Paganism is spreading and growing all over the globe. And we are not the only ones aware of this fact. Christians are seeing the same phenomenon, paganism capturing the spiritual hearts and minds of many people all over the globe. This was made keenly apparent to me when I ran across this online course titled “Neo-Paganism: Is Dialogue Possible?”, written from a Christian (I believe a Catholic) perspective. I highly encourage a full reading of this text, as it really gives a number of good insights for the patient and debate loving pagan. The course is tolerant and not invective and because of this it stands out:
It is easy to parody another religion, and neopaganism is a parodist’s delight. One can easily brand its ritual as primitive or just plain weird. Yet serious apologetics requires that one exercise a hermeneutic of respect in the attempt to understand another faith. St. Paul obviously spent time with the Athenians, reading their poets and watching people at worship before daring to address them. Only in this way can Christians begin to dialogue with pagans. We need to put aside fifteen hundred years of offhanded dismissal and listen to pagans as having something intellectually serious and spiritually viable to say. This does not mean agreeing with them but having enough respect to listen and learn.
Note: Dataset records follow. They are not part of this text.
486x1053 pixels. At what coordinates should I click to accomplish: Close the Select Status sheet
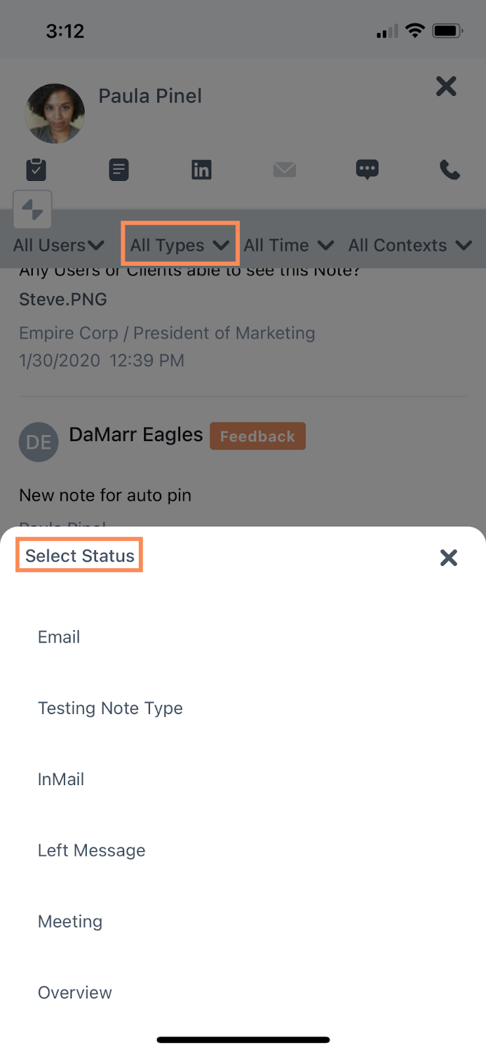pos(449,557)
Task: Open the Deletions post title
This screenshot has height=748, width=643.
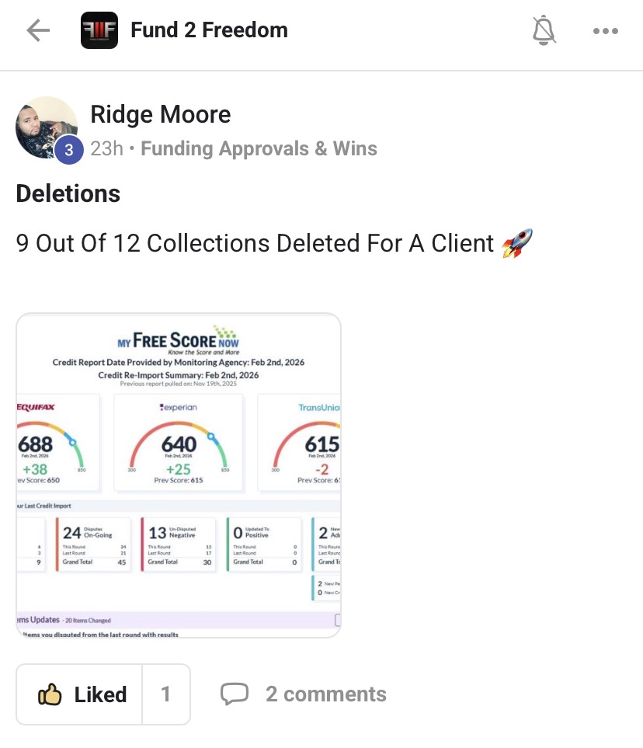Action: pos(68,193)
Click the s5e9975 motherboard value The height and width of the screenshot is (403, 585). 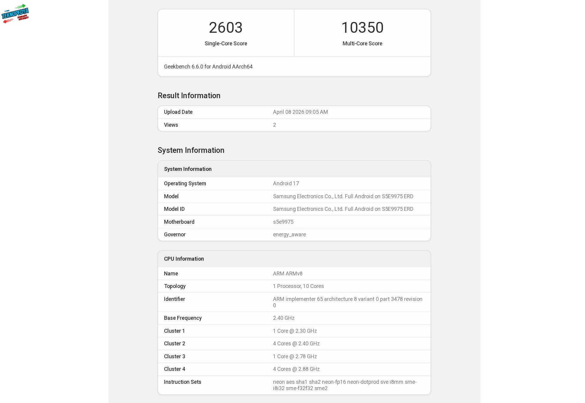[283, 222]
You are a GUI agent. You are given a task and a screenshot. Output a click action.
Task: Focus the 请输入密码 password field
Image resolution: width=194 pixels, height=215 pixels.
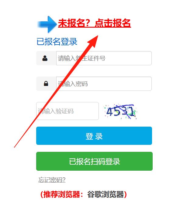pos(104,84)
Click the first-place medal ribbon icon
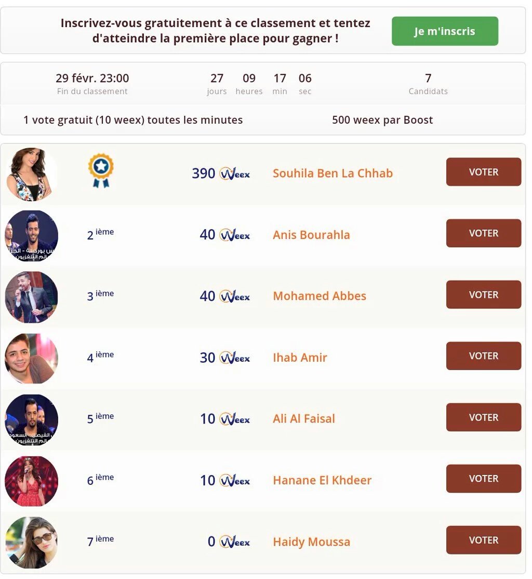 (x=101, y=170)
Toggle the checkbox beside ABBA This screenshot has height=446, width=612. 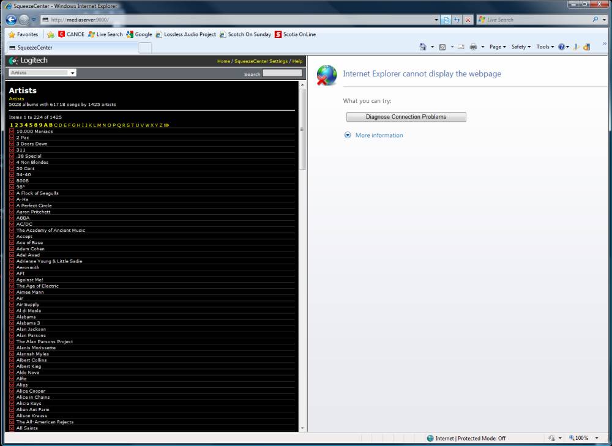12,218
Some of you may already be aware of this course, some of you may not. What I find fascinating, and well worth consideration are the following critiques:
- “The apologist must ensure that if pagans reject Christianity it is because of the gospel and no human stumbling block.”
- “We need to present God’s ‘maternal’ qualities, likewise the immanence of God. God shares our flesh, becomes God with us’ and suffers. This God comes to us corporeally in worship! There is nothing more immanent than the consumption of Christ’s body and blood.”
The first point. Pagans when explaining and/or dialoguing with Christians need to keep in mind a few things. The indictment against the existence of God by many Atheists is the history of the Church. Now as much as many pagans would like to pretend that paganism has no blood on it’s hands from the past, this is a provable historic falsehood. I have done an earlier post about this. However, I do think it is fair to point out to Christians that the Bible was written down by humans and could contain many “human stumbling blocks” of it’s own. Regardless it fosters greater dialogue between Christians and pagans by discussing our present beliefs more than our past actions. Pointing out the past evils of the church (in this context anyway) will not work for long as Christians will eventually start pointing out the dark history that paganism has as well.
The second point. The immanence of God in Christianity is indeed shown in the Eucharist and the incarnation of the Nazarene. But, from my perspective, that immanence is limited to those particular incarnations. With the planet in as much peril as it is, this kind of artificial separation is a falsehood that could cause suffering on a scale that humanity has experienced before. Why is the body seen as corrupt? Why is sex seen as a barrier to knowing God rather than a key?
There are of course many juicy topics for debate when speaking with Christians or any other flavor of monotheism. I think it is going to become increasing important for pagans to genuinely prepare to defend and present their spirituality in an intelligent, kind, and direct way. Emotional reactions end up reflecting bad on all of us, and *will* be covered by the press when we do. One thing the press loves most? A fight.
I would recommend reading the following articles as food for thought if you are interested in pagan apologetics and or pagan public relations. The first is a treatise written by the the last pagan Roman Emperor, Julian. Called, “Against the Galilaeans“, it provides an excellent (if slightly more invective) overview of the differences between Christianity and paganism from an ancient pagans perspective. The other is a short but succinct essay called “Paganism as a Metagrid of the Future” by the impeccable scholar and pagan, Professor Lokesh Chandra. This poetic and thoughtful essay takes the very complicated belief structure of paganism and distills it in a way that is beautiful, easy to understand, and defend.